Blair's event: watercolor painting.
Although nearly forgotten, the Olympics held from 1912 through 1948 included arts competitions, with the winners receiving the same gold, silver and bronze medals as the athletes.
In addition to Blair's category -- he won for a watercolor called "Rodeo" -- there were medals for oil painting, sculpture, architecture, music and literature.
Blair, a Los Angeles native who died in 1993, went on to other successes after winning his medal at age 20. He worked for Disney on several films, including "Fantasia," for which he helped design the dancing alligators. He also created some of the hallmark commercials of early television, including one starring a perky percolator for Maxwell House coffee.

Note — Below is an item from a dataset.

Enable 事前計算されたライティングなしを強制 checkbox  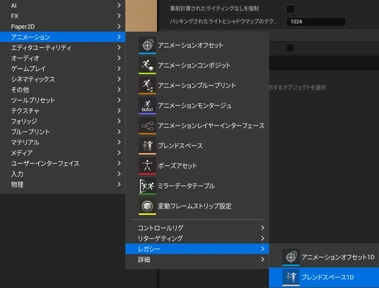[290, 9]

According to family members, he never gave up the dream of being recognized as a great artist. But in his later years, he seldom spoke of his gold medal.
"I don't remember Uncle Lee ever once mentioning it," said his niece, Jeanne Chamberlain. In fact, she had never seen the medal -- until three weeks ago.
In the wake of the death of Blair's son, Kevin, Chamberlain was going through family documents stored in a safe deposit box in Northern California. She pushed aside some papers and found a thin, cardboard box.
"I opened it up, and there was the gold medal," said Chamberlain, 74.